The exhibition title is an inspiration from a homonymous poem by the Chinese contemporary poet Ouyang Jianghe, which opens with the metaphor of “sight”: the conceptual penetration of the visual through matter which gives physical shape to everything originally abstract and spiritual.
Glass factory symbolizes a fairy-tale imprisonment of our culture of consumption (fashion window and the shimmering glass wall of skyscrapers), also suggests a new way of viewing typical of this age (camera, video camera and TV). Glass, once a characteristic representation of the medieval church myth, now is building a secular legend with fashion windows for the consumption era. It is exactly the “glass” born from a young urban civilization that is structuring consumptive psychology. The “visible but intangible” nature of consumption goods rooted in visual culture directly impacts every corner of the financial world. Its deceptive transparency infiltrates into the inside of social institution and even the mentality of a community.

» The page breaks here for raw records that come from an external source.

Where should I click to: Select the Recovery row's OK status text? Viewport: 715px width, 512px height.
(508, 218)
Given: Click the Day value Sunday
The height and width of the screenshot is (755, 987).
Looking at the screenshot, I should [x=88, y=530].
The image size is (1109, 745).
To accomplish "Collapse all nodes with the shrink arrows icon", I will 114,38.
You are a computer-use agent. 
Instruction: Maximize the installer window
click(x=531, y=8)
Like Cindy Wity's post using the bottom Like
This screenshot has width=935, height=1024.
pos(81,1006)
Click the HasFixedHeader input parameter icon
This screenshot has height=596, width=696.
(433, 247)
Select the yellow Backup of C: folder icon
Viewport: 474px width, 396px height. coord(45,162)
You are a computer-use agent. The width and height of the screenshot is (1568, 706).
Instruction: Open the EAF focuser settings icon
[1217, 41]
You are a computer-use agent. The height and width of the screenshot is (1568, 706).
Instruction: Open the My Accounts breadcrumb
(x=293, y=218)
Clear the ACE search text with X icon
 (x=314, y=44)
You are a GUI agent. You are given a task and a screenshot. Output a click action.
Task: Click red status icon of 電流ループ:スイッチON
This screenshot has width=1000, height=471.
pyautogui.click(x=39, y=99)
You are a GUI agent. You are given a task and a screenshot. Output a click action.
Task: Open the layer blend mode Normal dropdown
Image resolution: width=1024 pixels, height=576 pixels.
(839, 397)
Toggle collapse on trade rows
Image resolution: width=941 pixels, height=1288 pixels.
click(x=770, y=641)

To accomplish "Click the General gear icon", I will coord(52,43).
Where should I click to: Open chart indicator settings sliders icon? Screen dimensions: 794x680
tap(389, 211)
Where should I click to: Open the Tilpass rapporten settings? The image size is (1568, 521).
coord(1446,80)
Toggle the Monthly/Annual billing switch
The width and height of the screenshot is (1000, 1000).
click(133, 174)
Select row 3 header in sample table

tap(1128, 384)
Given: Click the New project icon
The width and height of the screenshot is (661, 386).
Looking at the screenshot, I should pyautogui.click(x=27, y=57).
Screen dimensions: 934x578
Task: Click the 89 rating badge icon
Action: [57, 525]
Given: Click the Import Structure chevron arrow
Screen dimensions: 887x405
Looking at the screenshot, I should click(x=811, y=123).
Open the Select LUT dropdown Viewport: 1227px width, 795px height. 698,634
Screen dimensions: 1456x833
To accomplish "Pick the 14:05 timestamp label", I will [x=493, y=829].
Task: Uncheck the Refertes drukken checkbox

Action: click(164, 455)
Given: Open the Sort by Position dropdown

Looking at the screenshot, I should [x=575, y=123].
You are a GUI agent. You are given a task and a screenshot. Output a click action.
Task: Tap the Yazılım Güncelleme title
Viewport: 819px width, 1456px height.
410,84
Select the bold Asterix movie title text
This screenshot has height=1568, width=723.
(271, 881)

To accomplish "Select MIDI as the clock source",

“Glass Factory” in a sense is an exhibition that echoes with artists’ conscious pursuit. Thirty years have gone since the “opening-up and reform” of 1979. Various social symptoms seem to have been inventoried in China 2009: the bizarre and spectacular “phenomena” have gone beyond the interpretation of any existing ideas and disciplines, constituting an intricate “context” of the first kind that have ever appeared in human history. When confronted with an enormous picture, our minds tend to blank out due to the unexpected visual “shock”. If the year 2009 was meant to be a juncture point for the end of an age, the pursuit for an expression will naturally arise. It’s necessary for us to employ a new perspective in search for expressions responding to those phenomena. This exhibition attempts to embark in an art institution from an internal survey of art ecology. Unlike the customary emphasis on visuality of a single artwork, “Glass Factory” utilizes a way of working similar to sociology and statistics to install and complete the presentation of art pieces. “Glass” reminds us of the existence of “viewing”, whereas its transparency could lead us to nowhere. Despite of that, we are moving closer to a practical approach that may unveil the nature of glass.